* [Task details]: From the entries that follow, copy exactly the lines beginning at the line holding "Task: Open the folder icon in header" and continuing through the line holding "Task: Click the Ship tickets banner button".

* [Data records]:
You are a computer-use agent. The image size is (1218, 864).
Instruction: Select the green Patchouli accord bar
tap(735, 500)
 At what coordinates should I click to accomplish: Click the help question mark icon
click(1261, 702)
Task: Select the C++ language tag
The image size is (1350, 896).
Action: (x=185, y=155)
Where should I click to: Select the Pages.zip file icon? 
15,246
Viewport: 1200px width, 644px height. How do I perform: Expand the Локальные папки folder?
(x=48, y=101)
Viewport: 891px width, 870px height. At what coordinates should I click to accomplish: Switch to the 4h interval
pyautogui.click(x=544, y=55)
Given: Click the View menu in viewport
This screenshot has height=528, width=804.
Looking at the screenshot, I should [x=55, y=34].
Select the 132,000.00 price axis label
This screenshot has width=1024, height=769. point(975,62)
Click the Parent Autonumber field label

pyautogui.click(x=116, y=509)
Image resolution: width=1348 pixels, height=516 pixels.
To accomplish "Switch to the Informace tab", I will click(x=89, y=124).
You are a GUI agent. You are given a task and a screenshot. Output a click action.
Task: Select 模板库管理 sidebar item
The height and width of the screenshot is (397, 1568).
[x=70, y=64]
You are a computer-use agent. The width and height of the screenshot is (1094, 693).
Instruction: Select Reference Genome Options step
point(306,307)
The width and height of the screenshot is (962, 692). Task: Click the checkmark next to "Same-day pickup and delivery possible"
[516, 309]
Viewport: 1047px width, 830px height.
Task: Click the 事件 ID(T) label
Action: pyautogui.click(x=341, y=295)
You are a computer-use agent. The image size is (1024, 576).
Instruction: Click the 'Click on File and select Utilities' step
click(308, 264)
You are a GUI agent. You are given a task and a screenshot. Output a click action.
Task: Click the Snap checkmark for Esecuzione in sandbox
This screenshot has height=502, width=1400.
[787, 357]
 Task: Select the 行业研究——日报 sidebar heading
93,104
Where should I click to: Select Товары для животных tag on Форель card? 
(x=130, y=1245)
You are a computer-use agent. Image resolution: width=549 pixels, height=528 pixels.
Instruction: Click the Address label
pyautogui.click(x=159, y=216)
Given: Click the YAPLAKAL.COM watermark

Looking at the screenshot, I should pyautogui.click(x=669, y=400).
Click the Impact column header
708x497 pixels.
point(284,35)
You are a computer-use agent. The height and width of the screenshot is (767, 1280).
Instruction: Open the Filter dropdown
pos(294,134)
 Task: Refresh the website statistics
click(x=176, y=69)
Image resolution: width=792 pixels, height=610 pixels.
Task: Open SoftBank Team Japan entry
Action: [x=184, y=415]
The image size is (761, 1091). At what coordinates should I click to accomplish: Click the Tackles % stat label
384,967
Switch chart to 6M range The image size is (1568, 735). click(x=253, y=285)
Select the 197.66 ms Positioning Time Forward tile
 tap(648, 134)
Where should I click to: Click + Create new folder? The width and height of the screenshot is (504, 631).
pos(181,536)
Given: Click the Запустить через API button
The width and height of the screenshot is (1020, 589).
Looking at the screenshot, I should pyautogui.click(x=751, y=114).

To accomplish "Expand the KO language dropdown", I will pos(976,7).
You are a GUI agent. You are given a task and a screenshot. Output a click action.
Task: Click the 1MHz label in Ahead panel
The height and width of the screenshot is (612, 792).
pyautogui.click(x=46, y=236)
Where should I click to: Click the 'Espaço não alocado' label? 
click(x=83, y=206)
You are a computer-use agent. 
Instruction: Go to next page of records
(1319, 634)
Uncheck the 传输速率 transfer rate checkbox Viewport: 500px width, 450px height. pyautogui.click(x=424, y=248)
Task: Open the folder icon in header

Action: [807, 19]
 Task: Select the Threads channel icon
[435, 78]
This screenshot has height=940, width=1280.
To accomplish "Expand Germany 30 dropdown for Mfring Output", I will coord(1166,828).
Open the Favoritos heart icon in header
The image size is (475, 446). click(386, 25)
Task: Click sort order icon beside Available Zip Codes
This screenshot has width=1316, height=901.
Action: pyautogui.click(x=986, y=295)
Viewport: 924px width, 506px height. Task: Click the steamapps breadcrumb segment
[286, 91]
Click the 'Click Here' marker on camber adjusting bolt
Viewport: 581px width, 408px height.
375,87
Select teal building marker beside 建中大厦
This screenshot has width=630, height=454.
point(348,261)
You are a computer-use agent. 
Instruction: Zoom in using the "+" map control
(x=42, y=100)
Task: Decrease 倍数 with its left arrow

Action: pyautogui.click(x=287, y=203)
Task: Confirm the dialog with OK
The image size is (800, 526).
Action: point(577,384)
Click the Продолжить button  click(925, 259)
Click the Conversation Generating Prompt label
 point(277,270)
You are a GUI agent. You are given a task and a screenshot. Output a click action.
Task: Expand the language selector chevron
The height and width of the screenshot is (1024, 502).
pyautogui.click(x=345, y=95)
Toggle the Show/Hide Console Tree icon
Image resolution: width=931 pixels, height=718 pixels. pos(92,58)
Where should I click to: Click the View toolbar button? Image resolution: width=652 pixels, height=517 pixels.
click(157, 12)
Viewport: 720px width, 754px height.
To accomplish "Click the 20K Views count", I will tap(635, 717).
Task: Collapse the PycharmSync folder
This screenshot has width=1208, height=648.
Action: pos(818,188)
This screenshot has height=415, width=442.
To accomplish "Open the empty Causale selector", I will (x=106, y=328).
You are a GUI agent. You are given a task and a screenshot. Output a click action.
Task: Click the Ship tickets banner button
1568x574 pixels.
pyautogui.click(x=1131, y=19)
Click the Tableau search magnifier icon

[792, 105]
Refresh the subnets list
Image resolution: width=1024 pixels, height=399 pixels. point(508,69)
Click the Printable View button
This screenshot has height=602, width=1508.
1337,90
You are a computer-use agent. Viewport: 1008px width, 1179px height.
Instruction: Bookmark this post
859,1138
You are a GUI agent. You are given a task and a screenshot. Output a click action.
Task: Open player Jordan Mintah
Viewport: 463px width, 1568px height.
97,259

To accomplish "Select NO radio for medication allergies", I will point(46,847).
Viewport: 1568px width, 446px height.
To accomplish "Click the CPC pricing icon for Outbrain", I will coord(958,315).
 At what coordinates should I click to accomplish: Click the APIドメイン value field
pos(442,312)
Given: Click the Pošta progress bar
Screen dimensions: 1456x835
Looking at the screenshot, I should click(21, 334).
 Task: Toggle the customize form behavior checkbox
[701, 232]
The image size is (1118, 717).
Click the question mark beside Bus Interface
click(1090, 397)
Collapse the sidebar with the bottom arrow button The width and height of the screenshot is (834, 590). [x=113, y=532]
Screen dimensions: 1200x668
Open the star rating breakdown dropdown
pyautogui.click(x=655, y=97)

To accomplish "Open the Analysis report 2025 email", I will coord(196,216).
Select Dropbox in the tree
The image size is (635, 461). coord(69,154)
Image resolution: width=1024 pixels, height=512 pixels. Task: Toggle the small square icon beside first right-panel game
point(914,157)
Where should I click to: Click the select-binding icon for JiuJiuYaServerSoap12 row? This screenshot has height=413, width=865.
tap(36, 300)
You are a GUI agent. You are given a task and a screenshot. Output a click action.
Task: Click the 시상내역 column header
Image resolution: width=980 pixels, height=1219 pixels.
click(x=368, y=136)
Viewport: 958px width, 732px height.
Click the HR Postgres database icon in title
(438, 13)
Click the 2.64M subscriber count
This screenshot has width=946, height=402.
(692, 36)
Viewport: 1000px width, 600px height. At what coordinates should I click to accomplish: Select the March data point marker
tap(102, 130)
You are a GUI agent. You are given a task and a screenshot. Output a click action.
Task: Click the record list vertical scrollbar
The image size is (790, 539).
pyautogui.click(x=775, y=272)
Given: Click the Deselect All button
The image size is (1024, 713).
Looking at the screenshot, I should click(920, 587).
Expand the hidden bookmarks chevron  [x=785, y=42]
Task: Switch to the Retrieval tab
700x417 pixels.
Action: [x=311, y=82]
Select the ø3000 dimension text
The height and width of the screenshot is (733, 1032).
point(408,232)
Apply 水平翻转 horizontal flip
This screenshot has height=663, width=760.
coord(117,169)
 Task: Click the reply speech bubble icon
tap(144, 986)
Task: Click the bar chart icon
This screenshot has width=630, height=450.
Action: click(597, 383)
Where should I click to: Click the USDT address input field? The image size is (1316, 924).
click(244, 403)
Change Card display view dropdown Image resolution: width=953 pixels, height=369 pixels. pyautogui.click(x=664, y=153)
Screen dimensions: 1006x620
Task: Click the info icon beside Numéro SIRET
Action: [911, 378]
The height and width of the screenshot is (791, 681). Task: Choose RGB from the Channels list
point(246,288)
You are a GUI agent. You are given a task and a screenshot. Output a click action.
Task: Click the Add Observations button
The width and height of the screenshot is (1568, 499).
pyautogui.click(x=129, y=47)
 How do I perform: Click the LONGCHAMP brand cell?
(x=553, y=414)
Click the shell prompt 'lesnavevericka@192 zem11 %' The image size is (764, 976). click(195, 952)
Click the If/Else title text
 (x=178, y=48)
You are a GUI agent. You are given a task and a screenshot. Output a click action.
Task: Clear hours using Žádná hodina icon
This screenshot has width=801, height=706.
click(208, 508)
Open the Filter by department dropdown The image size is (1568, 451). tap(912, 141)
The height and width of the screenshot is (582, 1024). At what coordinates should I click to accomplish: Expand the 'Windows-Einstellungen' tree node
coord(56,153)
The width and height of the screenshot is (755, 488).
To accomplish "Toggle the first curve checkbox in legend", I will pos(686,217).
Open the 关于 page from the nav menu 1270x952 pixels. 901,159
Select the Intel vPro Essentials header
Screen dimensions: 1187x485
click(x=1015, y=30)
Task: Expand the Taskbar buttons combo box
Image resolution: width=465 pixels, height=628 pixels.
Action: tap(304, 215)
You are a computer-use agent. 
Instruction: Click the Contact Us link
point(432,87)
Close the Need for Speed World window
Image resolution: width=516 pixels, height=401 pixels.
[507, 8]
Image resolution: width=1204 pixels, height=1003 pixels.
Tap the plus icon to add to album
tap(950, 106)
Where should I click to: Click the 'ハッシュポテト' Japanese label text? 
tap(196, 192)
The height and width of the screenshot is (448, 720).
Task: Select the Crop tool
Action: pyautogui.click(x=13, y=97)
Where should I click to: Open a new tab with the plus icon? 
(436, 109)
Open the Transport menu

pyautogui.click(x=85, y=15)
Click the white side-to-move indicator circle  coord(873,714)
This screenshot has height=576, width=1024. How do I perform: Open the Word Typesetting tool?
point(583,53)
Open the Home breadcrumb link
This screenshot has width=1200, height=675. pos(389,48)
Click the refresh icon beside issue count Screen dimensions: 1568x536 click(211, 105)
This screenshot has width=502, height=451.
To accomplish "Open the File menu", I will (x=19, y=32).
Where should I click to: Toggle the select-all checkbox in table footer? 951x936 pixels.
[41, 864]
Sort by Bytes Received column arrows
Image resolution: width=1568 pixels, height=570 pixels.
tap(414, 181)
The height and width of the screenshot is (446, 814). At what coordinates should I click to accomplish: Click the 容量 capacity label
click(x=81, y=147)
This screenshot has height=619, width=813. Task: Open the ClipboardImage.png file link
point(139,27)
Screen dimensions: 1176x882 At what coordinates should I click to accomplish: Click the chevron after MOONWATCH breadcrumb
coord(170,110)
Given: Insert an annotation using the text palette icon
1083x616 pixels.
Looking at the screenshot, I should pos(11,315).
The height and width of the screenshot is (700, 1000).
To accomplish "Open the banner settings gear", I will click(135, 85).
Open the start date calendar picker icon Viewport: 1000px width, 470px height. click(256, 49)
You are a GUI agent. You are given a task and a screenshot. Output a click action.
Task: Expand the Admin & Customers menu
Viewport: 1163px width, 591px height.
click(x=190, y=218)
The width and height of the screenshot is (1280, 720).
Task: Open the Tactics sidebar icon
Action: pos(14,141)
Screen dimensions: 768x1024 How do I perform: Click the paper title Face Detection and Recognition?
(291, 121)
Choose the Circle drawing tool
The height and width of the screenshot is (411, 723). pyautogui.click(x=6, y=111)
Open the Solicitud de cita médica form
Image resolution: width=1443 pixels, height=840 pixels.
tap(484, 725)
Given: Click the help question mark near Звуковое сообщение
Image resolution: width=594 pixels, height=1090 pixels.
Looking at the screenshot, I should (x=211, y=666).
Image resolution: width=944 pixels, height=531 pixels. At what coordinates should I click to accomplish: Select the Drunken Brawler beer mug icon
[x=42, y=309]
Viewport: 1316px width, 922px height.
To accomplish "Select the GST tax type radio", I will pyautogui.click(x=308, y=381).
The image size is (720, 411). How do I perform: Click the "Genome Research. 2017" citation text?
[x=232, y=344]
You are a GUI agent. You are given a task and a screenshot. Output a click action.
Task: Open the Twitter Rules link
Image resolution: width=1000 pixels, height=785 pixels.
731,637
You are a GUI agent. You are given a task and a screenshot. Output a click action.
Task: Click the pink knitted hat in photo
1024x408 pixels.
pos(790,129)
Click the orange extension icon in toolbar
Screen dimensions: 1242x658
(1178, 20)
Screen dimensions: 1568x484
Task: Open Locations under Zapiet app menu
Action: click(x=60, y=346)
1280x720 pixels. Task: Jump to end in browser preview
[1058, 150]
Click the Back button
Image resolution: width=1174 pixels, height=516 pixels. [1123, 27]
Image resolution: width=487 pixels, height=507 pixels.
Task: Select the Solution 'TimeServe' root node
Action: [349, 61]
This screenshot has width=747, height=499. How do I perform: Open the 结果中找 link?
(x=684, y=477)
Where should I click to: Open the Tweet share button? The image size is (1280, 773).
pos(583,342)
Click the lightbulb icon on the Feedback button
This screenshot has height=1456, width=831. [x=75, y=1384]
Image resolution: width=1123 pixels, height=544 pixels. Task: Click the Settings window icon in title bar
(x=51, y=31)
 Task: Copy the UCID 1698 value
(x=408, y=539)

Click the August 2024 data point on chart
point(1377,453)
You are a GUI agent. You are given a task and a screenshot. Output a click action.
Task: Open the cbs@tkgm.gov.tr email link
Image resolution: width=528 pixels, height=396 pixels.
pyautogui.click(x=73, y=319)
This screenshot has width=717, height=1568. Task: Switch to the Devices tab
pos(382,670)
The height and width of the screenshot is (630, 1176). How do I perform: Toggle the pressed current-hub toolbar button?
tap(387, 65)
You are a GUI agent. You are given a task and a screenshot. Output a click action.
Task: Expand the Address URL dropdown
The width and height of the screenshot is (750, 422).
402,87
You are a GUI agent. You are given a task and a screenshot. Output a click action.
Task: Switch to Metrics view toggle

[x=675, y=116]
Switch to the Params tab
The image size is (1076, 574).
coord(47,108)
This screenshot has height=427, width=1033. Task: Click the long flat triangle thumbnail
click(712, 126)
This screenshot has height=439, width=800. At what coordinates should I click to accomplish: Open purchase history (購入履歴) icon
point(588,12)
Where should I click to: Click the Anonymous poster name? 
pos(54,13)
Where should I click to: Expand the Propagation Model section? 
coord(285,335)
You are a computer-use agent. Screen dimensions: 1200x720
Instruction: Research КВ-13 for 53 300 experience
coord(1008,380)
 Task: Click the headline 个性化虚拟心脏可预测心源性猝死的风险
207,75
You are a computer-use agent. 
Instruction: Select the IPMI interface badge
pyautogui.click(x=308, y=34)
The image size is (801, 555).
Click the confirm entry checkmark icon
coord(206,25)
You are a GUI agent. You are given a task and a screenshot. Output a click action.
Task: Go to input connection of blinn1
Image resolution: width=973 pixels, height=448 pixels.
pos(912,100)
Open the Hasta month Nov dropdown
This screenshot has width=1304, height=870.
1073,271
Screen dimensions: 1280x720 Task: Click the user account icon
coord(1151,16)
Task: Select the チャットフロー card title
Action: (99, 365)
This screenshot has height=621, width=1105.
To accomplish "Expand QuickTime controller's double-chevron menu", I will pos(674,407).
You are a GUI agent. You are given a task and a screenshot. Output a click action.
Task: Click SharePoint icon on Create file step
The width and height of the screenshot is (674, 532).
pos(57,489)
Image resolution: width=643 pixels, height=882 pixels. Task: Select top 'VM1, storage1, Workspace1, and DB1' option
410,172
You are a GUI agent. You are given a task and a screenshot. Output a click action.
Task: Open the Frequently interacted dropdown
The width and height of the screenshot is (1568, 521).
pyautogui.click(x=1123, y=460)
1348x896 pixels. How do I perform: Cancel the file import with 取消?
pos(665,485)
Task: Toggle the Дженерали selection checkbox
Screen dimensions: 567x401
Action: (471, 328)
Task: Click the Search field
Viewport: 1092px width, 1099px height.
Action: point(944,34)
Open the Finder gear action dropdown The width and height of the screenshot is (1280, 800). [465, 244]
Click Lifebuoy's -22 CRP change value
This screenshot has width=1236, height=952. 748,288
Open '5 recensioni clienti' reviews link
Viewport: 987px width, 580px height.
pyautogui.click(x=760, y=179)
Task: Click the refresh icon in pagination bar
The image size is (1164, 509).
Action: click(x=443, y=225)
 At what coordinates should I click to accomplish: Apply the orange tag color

* [Answer for this exercise]:
Task: Open the folder icon in header

Action: [807, 19]
 Task: Select the Threads channel icon
[435, 78]
This screenshot has height=940, width=1280.
To accomplish "Expand Germany 30 dropdown for Mfring Output", I will coord(1166,828).
Open the Favoritos heart icon in header
The image size is (475, 446). click(386, 25)
Task: Click sort order icon beside Available Zip Codes
This screenshot has width=1316, height=901.
Action: pyautogui.click(x=986, y=295)
Viewport: 924px width, 506px height. Task: Click the steamapps breadcrumb segment
[286, 91]
Click the 'Click Here' marker on camber adjusting bolt
Viewport: 581px width, 408px height.
375,87
Select teal building marker beside 建中大厦
This screenshot has width=630, height=454.
point(348,261)
You are a computer-use agent. 
Instruction: Zoom in using the "+" map control
(x=42, y=100)
Task: Decrease 倍数 with its left arrow

Action: pyautogui.click(x=287, y=203)
Task: Confirm the dialog with OK
The image size is (800, 526).
Action: point(577,384)
Click the Продолжить button  click(925, 259)
Click the Conversation Generating Prompt label
 point(277,270)
You are a GUI agent. You are given a task and a screenshot. Output a click action.
Task: Expand the language selector chevron
The height and width of the screenshot is (1024, 502).
pyautogui.click(x=345, y=95)
Toggle the Show/Hide Console Tree icon
Image resolution: width=931 pixels, height=718 pixels. pos(92,58)
Where should I click to: Click the View toolbar button? Image resolution: width=652 pixels, height=517 pixels.
click(157, 12)
Viewport: 720px width, 754px height.
To accomplish "Click the 20K Views count", I will tap(635, 717).
Task: Collapse the PycharmSync folder
This screenshot has width=1208, height=648.
Action: pos(818,188)
This screenshot has height=415, width=442.
To accomplish "Open the empty Causale selector", I will (x=106, y=328).
You are a GUI agent. You are given a task and a screenshot. Output a click action.
Task: Click the Ship tickets banner button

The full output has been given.